Quantifying Overfitting along the Regularization Path for Two-Part-Code MDL in Supervised Classification
Xiaohan Zhu, Nathan Srebro
TL;DR
This work analyzes a modified two-part-code MDL rule, MDL$_{\lambda}$, for supervised binary classification under agnostic learning and tracks the entire regularization path as $\lambda$ varies. The authors derive an exact worst-case limiting error function $\ell_{\lambda}(L^*)$, establish finite-sample PAC-Bayes-based upper bounds, and construct matching lower bounds to prove tightness. They show tempered overfitting for $\lambda\ge 1$ (and more nuanced behavior for $\lambda<1$), with consistency recovered when $\lambda$ grows as $\sqrt{m}$ or faster but potential catastrophic under- or over-regularization for other growth rates. The results provide a baseline for the cost of overfitting along MDL’s regularization path and offer guidance on selecting $\lambda$ in practice, with implications for understanding model complexity and generalization in discrete-prior MDL frameworks.
Abstract
We provide a complete characterization of the entire regularization curve of a modified two-part-code Minimum Description Length (MDL) learning rule for binary classification, based on an arbitrary prior or description language. Grunwald and Langford [2004] previously established the lack of asymptotic consistency, from an agnostic PAC (frequentist worst case) perspective, of the MDL rule with a penalty parameter of $λ=1$, suggesting that it underegularizes.
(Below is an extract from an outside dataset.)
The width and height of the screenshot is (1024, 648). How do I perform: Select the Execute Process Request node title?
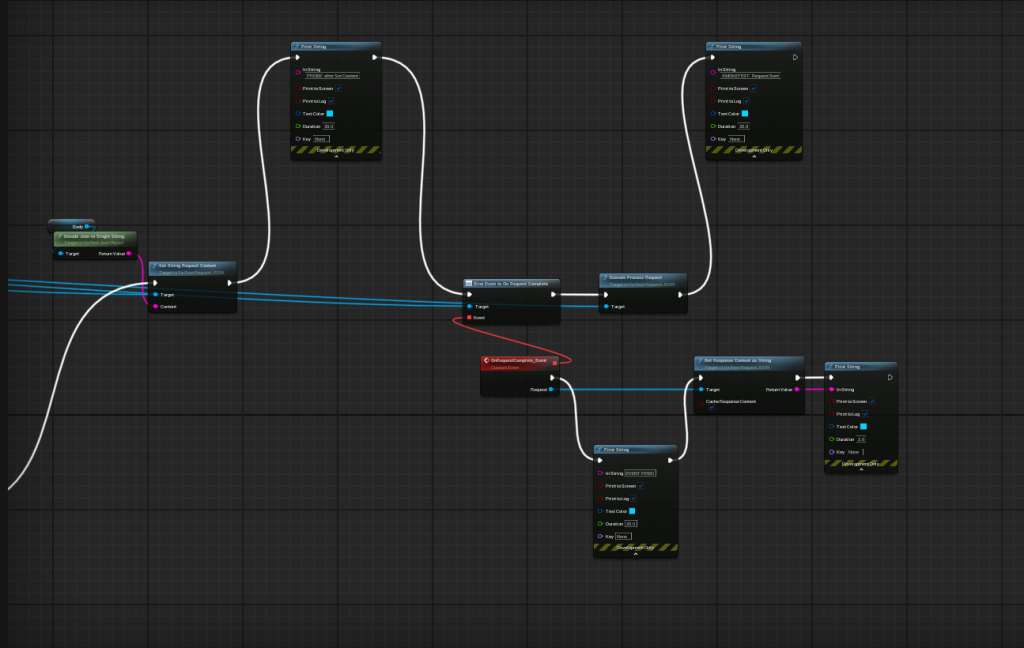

Driven by interest in understanding how benign or catastrophic under-regularization and overfitting might be, we obtain a precise quantitative description of the worst case limiting error as a function of the regularization parameter $λ$ and noise level (or approximation error), significantly tightening the analysis of Grunwald and Langford for $λ=1$ and extending it to all other choices of $λ$.